Julia Dupire, Spark Mentor

Working as a mentor for autistic children at The Sherkow Center was a profound and transformative experience. It offered a reckoning with my own personal history and a journey into the intricacies of human connection.

Growing up, I had a non-verbal autistic uncle. I remember watching him yet feeling as though I could never quite understand him. I carried a sense of helplessness for much of my childhood - eagerly hoping to comprehend his world yet being unable to do so. It wasn’t until I began my work at the Sherkow Center that I began to fathom his world, to interpret his silence, his signals, his presence.

At The Sherkow Center, I was introduced to a psychodynamic framework that doesn't just look at behaviors but seeks to understand the internal emotional lives of autistic children and adolescents. This approach taught me that autism is not a disorder of emotion but of expression and regulation. Many autistic children feel the world with extraordinary intensity but do not always have the tools to communicate their thoughts, feelings and emotions.

One patient in particular challenged me deeply. At first, she would have explosive, impulsive outbursts, and I often left our sessions feeling unsure if I was helping at all. But the Sherkow model emphasizes patience, empathy, and the belief in emotional development over time. I learned to sit with her through the chaos, not to fix it, but to witness it with steadiness and care. Slowly, things shifted. She began to name her feelings before they overwhelmed her. She’d reach out instead of push away. And one day, she simply held my hand after a session, a quiet gesture, but for us, it felt like a breakthrough. With time, she came to me with increasing warmth, and eventually hugged me and told me she loved me - a memory I hold so dear to my heart because it represents just how far she was able to come along. I was able to see her grow from a girl furiously rebuking the world around to a young woman owning her emotions and embracing the people in her life. 

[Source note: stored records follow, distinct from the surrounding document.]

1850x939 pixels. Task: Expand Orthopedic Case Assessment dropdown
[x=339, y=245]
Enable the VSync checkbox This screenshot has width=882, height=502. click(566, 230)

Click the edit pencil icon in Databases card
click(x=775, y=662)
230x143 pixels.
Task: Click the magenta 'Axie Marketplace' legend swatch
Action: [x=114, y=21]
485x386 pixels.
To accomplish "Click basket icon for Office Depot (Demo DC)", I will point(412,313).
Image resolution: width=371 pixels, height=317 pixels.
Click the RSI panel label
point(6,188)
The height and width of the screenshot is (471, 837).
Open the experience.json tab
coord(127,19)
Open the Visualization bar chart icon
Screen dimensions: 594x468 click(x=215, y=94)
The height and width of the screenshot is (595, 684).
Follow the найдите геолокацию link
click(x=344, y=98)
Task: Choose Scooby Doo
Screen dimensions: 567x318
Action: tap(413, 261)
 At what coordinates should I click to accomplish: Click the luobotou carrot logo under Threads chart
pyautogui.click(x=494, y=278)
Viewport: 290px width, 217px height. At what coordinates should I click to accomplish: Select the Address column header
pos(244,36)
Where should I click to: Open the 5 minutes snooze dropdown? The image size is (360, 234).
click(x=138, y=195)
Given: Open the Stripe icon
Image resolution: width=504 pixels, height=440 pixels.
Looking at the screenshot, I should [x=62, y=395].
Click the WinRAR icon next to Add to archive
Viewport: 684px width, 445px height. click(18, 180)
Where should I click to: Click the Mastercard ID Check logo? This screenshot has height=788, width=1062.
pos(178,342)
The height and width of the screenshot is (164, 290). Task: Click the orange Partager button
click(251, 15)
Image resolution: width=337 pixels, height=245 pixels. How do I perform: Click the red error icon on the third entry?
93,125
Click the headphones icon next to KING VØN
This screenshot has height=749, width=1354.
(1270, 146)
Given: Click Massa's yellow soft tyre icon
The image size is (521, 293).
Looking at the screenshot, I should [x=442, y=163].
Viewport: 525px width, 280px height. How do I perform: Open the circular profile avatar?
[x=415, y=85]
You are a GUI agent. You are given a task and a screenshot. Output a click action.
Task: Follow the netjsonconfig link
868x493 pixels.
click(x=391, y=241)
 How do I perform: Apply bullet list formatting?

These moments taught me that progress is rarely linear. There are steps forward and steps back. But when a child begins to trust you with their inner world, even in fragments, it is a sacred exchange. I came to understand my uncle better through the children and teenagers I mentored. I could finally see the depth behind his silence, the pain behind his cries, the love he never found the words for.

My time at the Sherkow Center reshaped how I think about communication, resilience, and the human need to be understood. It wasn’t just the children who grew and evolved, I did too. I try to carry that growth from this formative time of my life with me as the years pass, remembering that healing doesn’t always look like a straight line, but often begins when we offer someone our presence, our patience and our eyes.